** Excerpted records follows **

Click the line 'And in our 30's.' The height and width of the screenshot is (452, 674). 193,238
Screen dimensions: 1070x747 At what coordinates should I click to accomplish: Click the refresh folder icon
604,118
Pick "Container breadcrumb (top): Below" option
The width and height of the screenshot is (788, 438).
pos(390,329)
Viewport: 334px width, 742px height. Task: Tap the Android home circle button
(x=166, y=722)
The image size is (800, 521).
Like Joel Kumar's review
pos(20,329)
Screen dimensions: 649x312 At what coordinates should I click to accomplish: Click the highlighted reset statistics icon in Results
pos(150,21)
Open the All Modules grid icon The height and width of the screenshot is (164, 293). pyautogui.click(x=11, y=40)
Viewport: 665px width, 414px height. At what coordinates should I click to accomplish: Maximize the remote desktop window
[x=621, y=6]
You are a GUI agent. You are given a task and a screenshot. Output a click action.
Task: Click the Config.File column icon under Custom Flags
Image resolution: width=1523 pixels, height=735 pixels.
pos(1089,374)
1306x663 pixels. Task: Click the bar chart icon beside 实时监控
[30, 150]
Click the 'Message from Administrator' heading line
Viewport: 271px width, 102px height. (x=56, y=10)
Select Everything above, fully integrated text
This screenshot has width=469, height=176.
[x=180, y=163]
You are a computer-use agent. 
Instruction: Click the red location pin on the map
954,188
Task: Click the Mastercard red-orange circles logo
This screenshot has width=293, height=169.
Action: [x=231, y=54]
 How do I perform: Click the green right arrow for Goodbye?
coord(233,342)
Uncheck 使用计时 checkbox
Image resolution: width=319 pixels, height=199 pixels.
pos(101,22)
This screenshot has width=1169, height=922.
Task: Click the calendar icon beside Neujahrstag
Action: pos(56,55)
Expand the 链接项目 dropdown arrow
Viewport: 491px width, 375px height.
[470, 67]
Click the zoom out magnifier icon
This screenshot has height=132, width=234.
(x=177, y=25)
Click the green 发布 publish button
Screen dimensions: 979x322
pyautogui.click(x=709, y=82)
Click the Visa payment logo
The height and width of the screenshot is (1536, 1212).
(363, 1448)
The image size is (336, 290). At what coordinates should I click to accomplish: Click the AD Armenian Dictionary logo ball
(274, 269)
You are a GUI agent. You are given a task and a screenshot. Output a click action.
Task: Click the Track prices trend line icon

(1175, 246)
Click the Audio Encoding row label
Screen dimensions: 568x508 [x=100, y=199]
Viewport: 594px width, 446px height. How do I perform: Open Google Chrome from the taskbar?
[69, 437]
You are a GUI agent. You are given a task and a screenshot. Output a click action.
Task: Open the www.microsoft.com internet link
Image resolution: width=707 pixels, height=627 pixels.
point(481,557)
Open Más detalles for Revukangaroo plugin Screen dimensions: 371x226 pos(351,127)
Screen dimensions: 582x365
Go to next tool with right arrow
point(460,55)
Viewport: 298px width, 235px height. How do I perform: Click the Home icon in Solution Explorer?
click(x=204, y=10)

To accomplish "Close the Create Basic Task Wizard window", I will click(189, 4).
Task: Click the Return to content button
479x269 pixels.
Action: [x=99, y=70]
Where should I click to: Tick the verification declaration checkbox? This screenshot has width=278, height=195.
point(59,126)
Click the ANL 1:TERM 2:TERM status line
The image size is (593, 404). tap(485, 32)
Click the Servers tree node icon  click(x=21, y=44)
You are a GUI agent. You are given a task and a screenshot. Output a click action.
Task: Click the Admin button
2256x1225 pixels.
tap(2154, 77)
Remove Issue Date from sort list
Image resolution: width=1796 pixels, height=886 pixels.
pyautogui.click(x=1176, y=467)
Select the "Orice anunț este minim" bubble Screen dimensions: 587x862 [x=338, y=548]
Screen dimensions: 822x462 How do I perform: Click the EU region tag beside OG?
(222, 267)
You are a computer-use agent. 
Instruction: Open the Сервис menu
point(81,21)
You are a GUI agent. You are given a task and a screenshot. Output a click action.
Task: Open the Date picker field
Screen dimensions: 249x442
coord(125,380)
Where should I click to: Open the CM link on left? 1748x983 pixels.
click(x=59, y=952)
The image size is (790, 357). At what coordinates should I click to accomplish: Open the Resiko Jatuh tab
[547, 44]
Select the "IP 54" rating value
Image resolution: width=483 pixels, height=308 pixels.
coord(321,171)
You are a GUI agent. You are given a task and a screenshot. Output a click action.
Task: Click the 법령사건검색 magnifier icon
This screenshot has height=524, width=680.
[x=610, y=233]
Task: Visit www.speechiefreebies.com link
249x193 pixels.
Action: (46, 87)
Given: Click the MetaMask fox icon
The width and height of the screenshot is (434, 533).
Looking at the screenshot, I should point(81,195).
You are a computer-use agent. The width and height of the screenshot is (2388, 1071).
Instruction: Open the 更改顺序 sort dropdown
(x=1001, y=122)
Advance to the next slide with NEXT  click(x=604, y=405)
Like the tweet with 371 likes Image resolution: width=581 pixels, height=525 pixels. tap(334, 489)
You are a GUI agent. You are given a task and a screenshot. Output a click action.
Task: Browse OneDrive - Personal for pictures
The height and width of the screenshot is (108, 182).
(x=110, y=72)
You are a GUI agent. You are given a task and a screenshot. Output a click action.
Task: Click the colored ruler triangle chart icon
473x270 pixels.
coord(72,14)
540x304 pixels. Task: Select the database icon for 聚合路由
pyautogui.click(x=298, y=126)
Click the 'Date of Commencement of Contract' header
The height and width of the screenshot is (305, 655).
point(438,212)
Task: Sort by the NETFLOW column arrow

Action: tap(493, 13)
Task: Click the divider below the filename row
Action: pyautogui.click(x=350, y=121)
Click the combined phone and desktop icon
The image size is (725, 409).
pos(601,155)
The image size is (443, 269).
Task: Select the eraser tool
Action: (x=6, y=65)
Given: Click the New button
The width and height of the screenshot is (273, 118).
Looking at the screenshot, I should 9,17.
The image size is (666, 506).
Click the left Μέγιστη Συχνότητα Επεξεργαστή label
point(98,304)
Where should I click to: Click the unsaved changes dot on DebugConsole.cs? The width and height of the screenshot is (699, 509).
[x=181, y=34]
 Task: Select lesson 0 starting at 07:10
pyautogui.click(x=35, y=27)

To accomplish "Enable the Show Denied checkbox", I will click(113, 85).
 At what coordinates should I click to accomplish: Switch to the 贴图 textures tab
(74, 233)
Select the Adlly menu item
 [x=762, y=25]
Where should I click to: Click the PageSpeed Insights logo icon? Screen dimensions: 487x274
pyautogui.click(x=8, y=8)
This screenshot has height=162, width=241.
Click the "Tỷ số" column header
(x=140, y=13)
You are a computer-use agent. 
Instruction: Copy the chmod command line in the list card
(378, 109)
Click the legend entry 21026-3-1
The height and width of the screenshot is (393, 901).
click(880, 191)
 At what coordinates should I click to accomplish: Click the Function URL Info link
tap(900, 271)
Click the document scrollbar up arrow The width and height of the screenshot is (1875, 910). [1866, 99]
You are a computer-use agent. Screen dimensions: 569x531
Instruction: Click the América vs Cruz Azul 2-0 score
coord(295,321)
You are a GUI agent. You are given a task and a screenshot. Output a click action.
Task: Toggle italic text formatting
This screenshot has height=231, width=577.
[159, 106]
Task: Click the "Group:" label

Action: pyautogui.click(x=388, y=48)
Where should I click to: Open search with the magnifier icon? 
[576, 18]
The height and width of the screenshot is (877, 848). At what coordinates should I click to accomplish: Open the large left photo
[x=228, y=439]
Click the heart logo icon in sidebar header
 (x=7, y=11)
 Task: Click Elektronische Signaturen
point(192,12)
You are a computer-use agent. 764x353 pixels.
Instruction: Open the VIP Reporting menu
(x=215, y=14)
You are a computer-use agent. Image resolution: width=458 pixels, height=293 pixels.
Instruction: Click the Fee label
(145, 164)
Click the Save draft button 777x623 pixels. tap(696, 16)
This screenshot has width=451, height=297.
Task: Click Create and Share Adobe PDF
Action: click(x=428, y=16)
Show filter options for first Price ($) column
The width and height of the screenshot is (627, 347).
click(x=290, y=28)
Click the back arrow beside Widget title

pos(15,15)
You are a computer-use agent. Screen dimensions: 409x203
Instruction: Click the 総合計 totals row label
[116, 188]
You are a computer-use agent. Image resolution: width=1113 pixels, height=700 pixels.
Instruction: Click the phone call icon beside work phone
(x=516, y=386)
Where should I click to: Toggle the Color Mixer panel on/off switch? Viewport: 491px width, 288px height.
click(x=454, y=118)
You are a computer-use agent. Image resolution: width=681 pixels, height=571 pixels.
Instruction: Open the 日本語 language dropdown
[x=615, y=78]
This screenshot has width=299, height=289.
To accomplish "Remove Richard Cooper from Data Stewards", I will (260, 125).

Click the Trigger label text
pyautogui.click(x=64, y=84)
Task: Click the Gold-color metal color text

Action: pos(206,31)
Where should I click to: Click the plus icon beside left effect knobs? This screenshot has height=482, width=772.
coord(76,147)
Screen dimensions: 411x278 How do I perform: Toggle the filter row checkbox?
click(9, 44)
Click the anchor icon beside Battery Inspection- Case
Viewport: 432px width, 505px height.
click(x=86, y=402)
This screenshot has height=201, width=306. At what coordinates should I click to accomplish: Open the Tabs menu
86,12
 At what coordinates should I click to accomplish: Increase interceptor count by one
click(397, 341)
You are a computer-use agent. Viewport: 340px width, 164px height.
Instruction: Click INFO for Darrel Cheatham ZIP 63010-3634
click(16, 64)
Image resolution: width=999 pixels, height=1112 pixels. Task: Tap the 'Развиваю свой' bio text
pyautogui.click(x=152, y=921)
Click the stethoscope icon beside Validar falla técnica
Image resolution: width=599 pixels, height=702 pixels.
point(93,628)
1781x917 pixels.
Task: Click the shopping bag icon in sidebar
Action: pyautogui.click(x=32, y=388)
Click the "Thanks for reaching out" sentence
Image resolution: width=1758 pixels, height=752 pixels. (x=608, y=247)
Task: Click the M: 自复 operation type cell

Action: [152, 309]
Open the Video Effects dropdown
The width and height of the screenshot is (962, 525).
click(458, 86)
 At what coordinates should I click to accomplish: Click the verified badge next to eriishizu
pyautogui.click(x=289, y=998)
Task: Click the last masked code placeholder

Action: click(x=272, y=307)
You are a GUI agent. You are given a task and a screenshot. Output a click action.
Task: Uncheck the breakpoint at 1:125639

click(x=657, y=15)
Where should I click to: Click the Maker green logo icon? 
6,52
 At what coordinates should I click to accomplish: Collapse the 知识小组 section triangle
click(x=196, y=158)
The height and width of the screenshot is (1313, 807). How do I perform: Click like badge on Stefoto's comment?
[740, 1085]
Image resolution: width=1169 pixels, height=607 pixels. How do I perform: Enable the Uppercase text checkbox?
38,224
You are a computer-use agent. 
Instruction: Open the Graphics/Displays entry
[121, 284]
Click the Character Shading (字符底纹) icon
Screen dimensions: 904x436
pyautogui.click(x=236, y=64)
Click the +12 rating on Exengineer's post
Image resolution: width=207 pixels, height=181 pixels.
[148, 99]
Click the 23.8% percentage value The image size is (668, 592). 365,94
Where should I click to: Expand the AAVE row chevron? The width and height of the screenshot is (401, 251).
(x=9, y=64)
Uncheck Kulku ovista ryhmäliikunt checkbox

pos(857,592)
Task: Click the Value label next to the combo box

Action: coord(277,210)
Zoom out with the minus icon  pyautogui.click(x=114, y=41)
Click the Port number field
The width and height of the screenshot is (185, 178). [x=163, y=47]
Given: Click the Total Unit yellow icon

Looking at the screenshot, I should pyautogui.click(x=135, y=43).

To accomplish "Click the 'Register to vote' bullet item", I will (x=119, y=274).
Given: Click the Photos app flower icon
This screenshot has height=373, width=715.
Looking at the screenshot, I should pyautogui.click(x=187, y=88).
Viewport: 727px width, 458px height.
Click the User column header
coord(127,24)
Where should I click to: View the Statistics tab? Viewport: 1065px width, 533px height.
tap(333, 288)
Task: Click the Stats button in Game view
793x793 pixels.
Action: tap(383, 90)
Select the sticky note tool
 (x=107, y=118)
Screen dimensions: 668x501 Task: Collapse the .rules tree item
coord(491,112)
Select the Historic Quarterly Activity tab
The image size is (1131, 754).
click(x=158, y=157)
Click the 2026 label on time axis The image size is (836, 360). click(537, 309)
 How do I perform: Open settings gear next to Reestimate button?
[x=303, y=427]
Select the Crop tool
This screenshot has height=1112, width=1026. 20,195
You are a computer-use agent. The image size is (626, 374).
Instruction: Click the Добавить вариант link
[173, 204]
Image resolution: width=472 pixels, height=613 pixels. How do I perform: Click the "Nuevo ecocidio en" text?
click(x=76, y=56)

** End of Excerpted records **

_Task brief_
Filter the listing above, keeping only the lines with "will".

_Written reply_
To accomplish "Close the Create Basic Task Wizard window", I will click(189, 4).
To accomplish "Enable the Show Denied checkbox", I will click(113, 85).
To accomplish "Remove Richard Cooper from Data Stewards", I will (260, 125).
To accomplish "Click the 'Register to vote' bullet item", I will (x=119, y=274).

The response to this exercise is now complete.